The term "delay class" (hereinafter referred to as "class") used in this embodiment means one delay specification or a set of delay specifications. In the case of a set of delay specifications, the most stringent delay standard becomes the delay specification of the class. The maximum number of grades being M is. 1 shows a configuration of a process packet scheduler (hereinafter, referred to as a high performance scheduler) proposed in the present invention. The high performance scheduler is composed of four parts: the classifier 101, the front end server 102, the rear end server 103, and the resource manager 104. The grade discriminator 101 determines the grade by the delay standard value of the arriving flow so that the flow is input to the corresponding department in the front end server 102. The front end server is composed of M department servers, and each department server is a start time-based process packet scheduler that processes only traffic of the corresponding class. Traffic output from each department is treated as one virtual flow in the rear-end server 103. The latter server has M virtual flow queues and transmits packets of each queue to the output link. The latter server is a round-robin scheduler that allows M departments in the front-end server to use the output link evenly. Papers published by SS Kanhere, H. Sethu and AB Parekh Fair and efficient packet scheduling using elastic round robin (IEEE Transactions on Parallel and The Elastic Round-Robin method proposed in Distributed Systems 13 (3) (2002)) is used. The resource manager 104 allocates the speed of the output link, that is, bandwidth resources to the M departments, and manages the available resources of each department to determine whether to accept or reject the arriving flow. For reference, the high performance scheduler of FIG. 1 is for one output link, and the actual router is equipped with as many high performance schedulers as the number of output links.

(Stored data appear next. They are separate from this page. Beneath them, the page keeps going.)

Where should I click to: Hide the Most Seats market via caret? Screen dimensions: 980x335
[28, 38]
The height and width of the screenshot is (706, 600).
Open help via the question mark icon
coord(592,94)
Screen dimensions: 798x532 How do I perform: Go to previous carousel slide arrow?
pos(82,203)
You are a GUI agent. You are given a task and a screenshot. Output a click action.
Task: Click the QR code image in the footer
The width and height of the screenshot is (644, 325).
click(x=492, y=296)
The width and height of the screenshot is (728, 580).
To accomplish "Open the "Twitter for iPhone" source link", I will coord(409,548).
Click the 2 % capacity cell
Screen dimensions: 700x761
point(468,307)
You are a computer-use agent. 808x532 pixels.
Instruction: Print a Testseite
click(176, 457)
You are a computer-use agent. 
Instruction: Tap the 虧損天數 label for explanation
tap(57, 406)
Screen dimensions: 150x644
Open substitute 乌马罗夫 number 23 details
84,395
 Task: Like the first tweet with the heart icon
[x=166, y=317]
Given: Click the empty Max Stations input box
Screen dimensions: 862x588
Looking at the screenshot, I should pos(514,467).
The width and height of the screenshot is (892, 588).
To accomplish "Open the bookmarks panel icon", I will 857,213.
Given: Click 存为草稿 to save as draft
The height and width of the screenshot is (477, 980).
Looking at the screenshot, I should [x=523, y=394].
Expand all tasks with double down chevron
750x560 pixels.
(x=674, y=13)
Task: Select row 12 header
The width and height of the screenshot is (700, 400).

The packet handled by the high performance scheduler is an internal packet including all the data packets from the flow and related information such as the flow identifier, the required speed, and the delay specification.However, in order to reduce the handling burden of large data packets in actual implementation, A separate queue manager can be stored and managed, and the data packet can be transmitted to the output link after scheduling with a small control packet having only relevant information.

The grade discriminator 101 may be configured as a separate program or may be embedded in a flow processing program.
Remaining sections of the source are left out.